> **Exercise objective**:
Write out the entire listing below exactly, with the pictures left out.

> **Recorded data**:

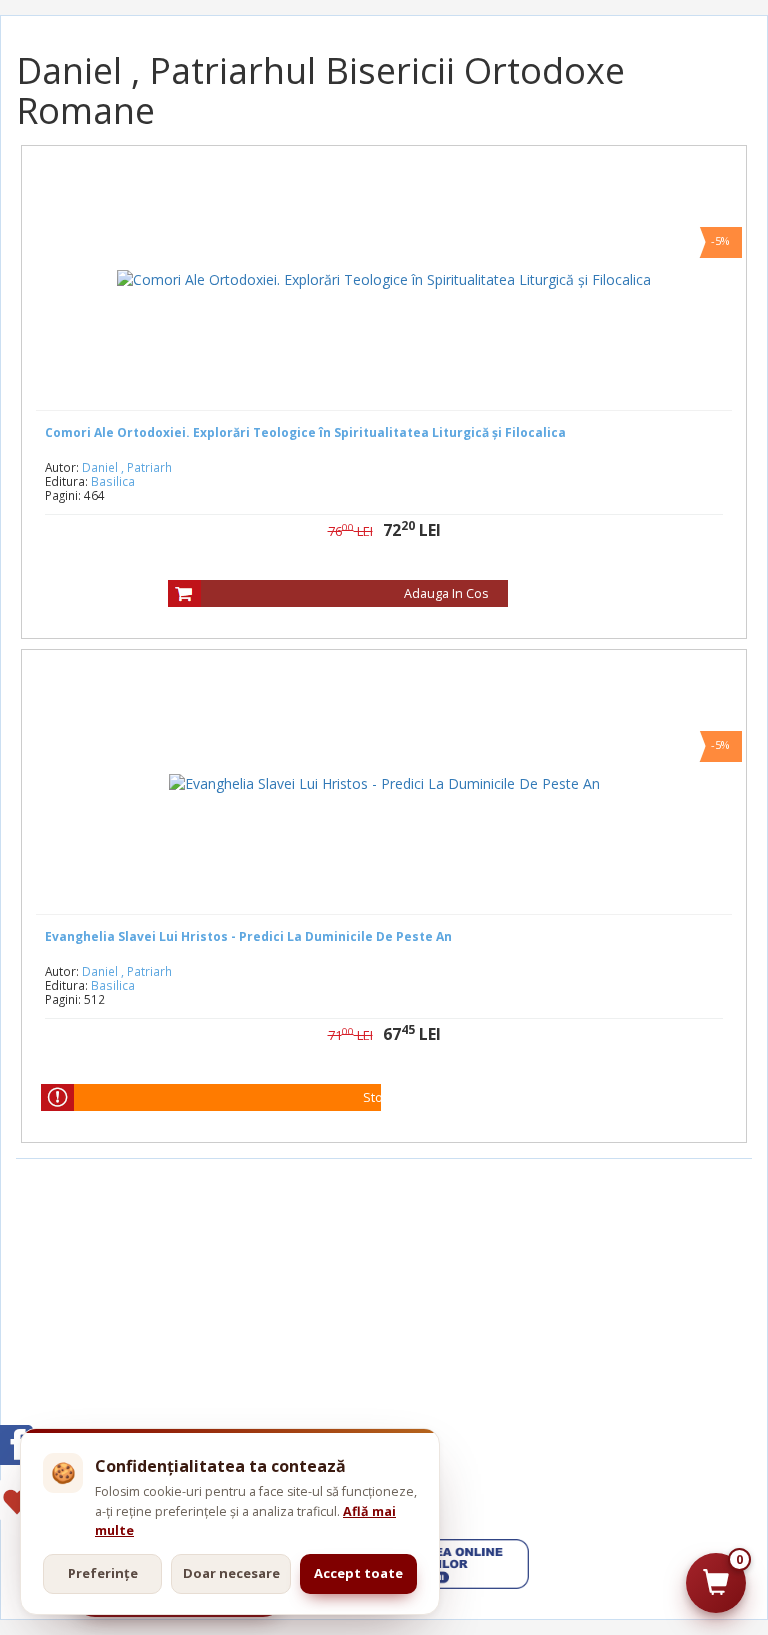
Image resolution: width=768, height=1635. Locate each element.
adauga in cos (446, 593)
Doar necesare (231, 1573)
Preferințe (103, 1573)
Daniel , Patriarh (127, 467)
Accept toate (358, 1573)
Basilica (113, 481)
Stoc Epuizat (399, 1097)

> **Written reply**:
Image resolution: width=768, height=1635. Locate each element.
adauga in cos (446, 593)
Doar necesare (231, 1573)
Preferințe (103, 1573)
Daniel , Patriarh (127, 467)
Accept toate (358, 1573)
Basilica (113, 481)
Stoc Epuizat (399, 1097)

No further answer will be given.